6.4.3. Resilience against computation errors during compression
As discussed in Section 4.1.1, the computations of regression coefficients, sampling and estimating compression error are error resilient though computation errors will impact the compression ratio. Figure 7 shows our experimental results about the impact to compression ratios. Computation errors are randomly injected and each experiment is repeated 50 times. The compression ratio decrease is calculated by taking the lowest compression ratio among 50 trials. As can been seen, the compression ratio decrease is within 2% for up to 10 computation errors injected under the error bound of 1E-6 or 1E-3. The compression ratios in an error-free case are 4.8023 and 1.8112 for these two error bounds, respectively.

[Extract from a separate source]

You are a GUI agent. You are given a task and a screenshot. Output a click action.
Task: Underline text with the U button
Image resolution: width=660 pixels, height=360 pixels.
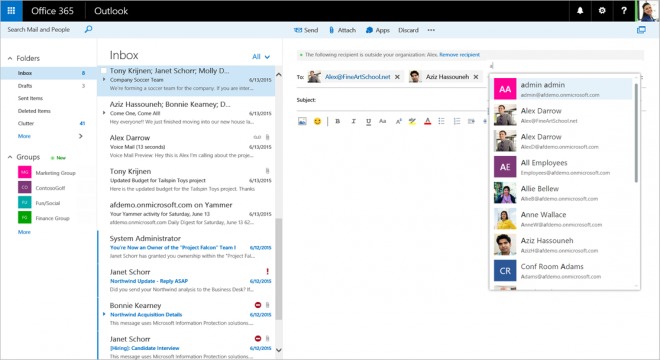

6.4.4. Resilience against errors injected during decompression
For each run of decompression, we injected one computation error to a random block and noted all the errors can be 100% detected by checksum and corrected by re-executing decompression for that block. Again, the extra overheads compared to fault tolerant random access SZ in error-free cases are all less than 1% for all datasets in all error bounds.
6.5. Parallel experimental results
We evaluate the I/O performance with breakdown of the execution times (compression/decompression time + data writing/reading time) by processing NYX dataset under the error bound of 1E-4 in parallel on the PFS of the cluster. The experiment follows a weak-scaling style: i.e., we run the tests with different execution scales (2562,048 cores), in which each rank kept the same data size (3GB) to process. Results are shown in Figure 8. As for the total data dumping time, it is observed that our error-resilient SZ incurs only 7.3% overhead at the scale of 2,048 cores. Our error-resilient SZ has only 6.2% overhead on the data dumping performance when using 2,048 cores to read and decompress data. The key reason for the very limited overall overhead is that the total I/O performance is dominated by compression ratio because of the I/O bottleneck of the PFS.
In this paper, we propose a novel SDC resilient strategy for the SZ lossy compressor. We develop an independent-block based compression model for SZ to improve the robustness. We analyze each subroutine of the SZ framework elaborately and then design a series of fault tolerance strategies for the fragile code segments. We perform the evaluation by processing three well-known scientific datasets on a cluster with up to 2048 cores. Our solution can control the time overhead to about 10%, with a degradation of compression ratio limited within about 5%. When injecting one and two SDC errors respectively during the compression, our solution can have about 92% running cases get correct decompressed data (with guaranteed error bound), which is significantly higher than that of the original SZ (71.2% & 47%, respectively).